The residents of Prospect Street were not aware of this zone change, much less its implications. Probably they should have been, but they were not. It was a few years later that Smith/Craft announced plans for building an apartment complex which included the demolition of a historic house on the street. The residents protested, and even brought suit, but nothing could be done. The street was zoned that way.

Since that time, I and members of the Milford Preservation Trust have requested that the street be taken out of the MCDD. A little over a year ago, I was granted an “informal hearing” before the Planning and Zoning Board. They listened respectfully but then did nothing. In the meantime, I and the Milford Preservation Trust became involved in fighting to save the Sanford-Bristol House on North Street.

Now it is a little over a year later and still nothing has been done. I was told a year ago that if I wanted to apply for a zone change there would be a $400 fee and then there would be various zoning complications which I did not understand. Back in 2001 when Prospect Street was put into the MCDD there was no fee and no hearing specific to this street. The change was just made. It could just as easily be taken out of the MCDD and put back the way it was if the PZB had the will.

While I was city historian I frequently got queries from people out-of-state who were visiting, asking where their original settler ancestors were buried. They had been buried in the back garden of the Rev. Peter Prudden, Milford’s first minister. Prudden’s home lot was on present-day Prospect Street. The burials were done without gravestones because the Puritans considered them to be vanity.

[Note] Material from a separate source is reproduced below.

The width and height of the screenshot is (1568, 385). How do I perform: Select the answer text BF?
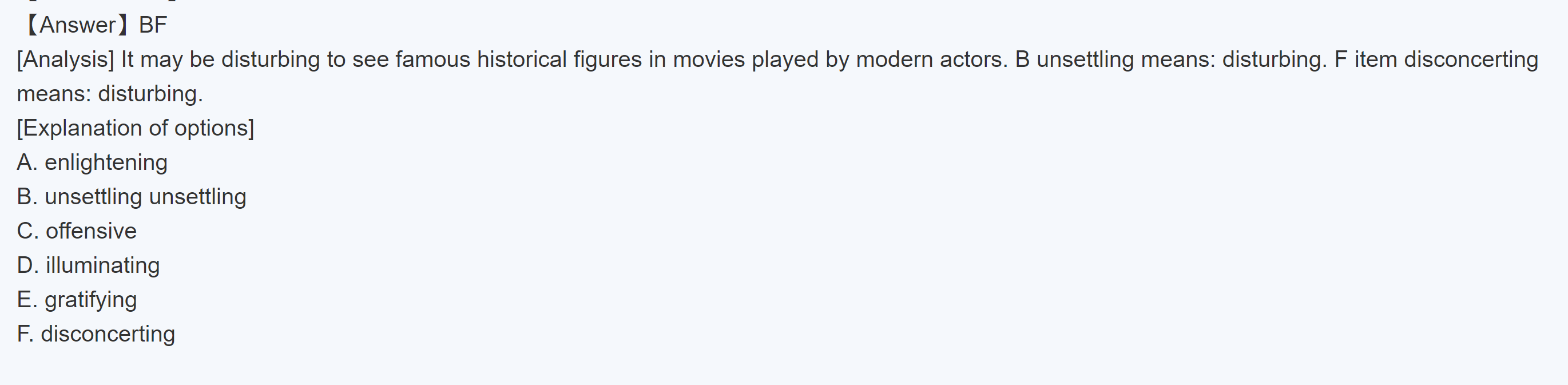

This year, with Milford’s 375th anniversary upon us, many people will be visiting and asking for the burial site of their ancestors. Also, a number of Peter Prudden’s descendants will be here. As the house where Prudden’s home lot was located is vulnerable to demolition to be replaced by a commercial structure, as are others on the street, I will have to tell them to take a good look, because if they come back again in a few years there may well be a store with an asphalt parking lot on the site. This should not happen.

I have to ask, do the people of Milford care? If you do, please let your PZB representative know.

Richard N. Platt, Jr.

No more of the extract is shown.